Desvalorização do dólar gera prejuízos aos fornecedores nacionais de autopeças
A valorização do real diante do dólar começou a surtir efeitos para os fornecedores do segmento automotivo, considerado, um setor sensível para a economia devido ao grande número de empregos com qualificação por ele gerado. De acordo com José Rubens de La Rosa, diretor-geral da Marcopolo, esse câmbio coopera para a desindustrialização brasileira, pois muitas peças são feitas sob encomenda, com relacionamentos de longo prazo.
Por conta disso, autopeças importadas passaram a ser o principal foco das montadoras nacionais. A Marcopolo já tomou decisões: interrompeu o fornecimento de peças para suas filiais no exterior e passou a buscar alternativas logísticas com a finalidade de aumentar a participação de peças estrangeiras para suas fábricas no Brasil.

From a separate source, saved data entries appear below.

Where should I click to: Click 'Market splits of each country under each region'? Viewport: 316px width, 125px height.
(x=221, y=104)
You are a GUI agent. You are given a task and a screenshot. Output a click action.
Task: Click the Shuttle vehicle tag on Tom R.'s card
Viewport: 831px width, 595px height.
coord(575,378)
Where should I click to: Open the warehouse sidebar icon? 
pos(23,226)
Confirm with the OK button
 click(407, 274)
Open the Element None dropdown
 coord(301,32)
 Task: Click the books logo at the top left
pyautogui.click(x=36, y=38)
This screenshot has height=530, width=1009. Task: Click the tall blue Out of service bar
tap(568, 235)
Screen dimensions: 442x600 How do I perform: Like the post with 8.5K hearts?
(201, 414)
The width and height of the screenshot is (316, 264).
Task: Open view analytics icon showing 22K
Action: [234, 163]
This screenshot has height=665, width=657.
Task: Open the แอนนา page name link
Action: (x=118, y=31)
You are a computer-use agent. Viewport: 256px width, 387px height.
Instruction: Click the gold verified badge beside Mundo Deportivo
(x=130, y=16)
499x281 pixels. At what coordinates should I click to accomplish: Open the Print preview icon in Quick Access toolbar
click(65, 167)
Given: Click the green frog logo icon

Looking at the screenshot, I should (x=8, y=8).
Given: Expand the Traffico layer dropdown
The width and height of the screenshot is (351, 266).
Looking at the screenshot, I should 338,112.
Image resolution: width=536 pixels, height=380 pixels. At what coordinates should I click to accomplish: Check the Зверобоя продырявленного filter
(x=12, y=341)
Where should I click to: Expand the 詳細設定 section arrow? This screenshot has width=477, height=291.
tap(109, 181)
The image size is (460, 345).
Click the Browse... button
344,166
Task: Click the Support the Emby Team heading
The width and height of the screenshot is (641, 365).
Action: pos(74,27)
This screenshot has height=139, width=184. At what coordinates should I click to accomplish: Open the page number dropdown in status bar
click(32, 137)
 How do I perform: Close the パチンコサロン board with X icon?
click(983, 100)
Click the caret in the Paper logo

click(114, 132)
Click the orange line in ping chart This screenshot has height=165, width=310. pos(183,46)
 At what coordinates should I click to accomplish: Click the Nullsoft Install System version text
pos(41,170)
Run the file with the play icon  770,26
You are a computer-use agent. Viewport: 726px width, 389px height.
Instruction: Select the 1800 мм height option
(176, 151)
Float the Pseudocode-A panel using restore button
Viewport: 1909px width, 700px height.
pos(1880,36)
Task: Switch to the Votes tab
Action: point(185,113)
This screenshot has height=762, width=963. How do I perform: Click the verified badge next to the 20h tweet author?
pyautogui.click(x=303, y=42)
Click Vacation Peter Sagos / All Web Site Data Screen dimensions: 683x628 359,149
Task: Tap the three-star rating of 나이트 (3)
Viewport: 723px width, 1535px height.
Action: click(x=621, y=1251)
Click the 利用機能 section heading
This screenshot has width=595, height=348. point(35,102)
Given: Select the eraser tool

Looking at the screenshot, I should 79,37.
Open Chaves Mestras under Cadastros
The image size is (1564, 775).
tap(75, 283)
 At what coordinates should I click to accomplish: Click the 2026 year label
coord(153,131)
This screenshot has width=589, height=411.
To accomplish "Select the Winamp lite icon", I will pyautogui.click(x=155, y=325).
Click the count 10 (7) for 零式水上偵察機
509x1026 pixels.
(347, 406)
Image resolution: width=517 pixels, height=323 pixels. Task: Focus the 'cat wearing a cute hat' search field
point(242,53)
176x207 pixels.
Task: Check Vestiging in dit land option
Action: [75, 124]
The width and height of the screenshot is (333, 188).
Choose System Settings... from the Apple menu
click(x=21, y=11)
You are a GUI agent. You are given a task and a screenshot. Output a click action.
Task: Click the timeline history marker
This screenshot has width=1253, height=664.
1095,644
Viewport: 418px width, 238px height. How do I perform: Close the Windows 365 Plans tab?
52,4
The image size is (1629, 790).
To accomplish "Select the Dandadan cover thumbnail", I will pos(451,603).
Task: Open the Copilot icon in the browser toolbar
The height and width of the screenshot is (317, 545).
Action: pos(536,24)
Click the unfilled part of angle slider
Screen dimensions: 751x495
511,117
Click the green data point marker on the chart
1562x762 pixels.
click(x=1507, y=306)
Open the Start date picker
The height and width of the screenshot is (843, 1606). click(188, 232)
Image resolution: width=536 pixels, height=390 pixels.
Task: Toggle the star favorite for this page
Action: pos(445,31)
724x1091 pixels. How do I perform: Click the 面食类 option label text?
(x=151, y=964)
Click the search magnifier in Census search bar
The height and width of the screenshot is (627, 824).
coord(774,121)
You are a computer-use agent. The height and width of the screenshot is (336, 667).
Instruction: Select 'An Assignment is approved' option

A Agrale, fabricante de tratores, deu início a uma revisão de todo o seu leque de fornecedores. Edson Martins, diretor de suprimentos da companhia, afirmou que o objetivo da empresa é reduzir o número de parceiros em 25% até o final do próximo ano. Dados indicam que os fornecedores estrangeiros respondem por 10% das compras da Agrale, porém, a propensão é de que ganhem mais participação.